[Stored records]
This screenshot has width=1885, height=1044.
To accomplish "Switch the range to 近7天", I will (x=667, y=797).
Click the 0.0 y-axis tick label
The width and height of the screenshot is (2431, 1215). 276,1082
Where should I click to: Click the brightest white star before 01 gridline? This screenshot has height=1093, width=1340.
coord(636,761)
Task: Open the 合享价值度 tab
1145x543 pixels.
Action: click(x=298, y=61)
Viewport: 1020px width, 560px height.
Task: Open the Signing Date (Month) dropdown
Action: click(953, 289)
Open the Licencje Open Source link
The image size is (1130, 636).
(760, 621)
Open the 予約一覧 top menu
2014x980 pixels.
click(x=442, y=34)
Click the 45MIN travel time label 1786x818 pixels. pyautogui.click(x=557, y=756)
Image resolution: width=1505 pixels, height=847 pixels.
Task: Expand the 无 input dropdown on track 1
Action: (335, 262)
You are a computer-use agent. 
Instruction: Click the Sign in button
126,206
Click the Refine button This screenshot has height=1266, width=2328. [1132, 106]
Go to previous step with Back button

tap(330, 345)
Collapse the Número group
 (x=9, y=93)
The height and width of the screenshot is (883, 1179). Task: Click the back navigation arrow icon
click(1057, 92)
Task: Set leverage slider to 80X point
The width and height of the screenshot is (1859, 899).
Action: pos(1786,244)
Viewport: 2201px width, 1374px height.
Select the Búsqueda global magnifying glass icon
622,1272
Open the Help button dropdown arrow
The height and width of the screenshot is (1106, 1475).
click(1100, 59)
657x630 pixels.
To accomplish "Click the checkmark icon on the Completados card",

**WORK TASK**
Please work out how many lines above contain the string "accomplish", and reply with that number alone.

**RESPONSE TO THE EXERCISE**
2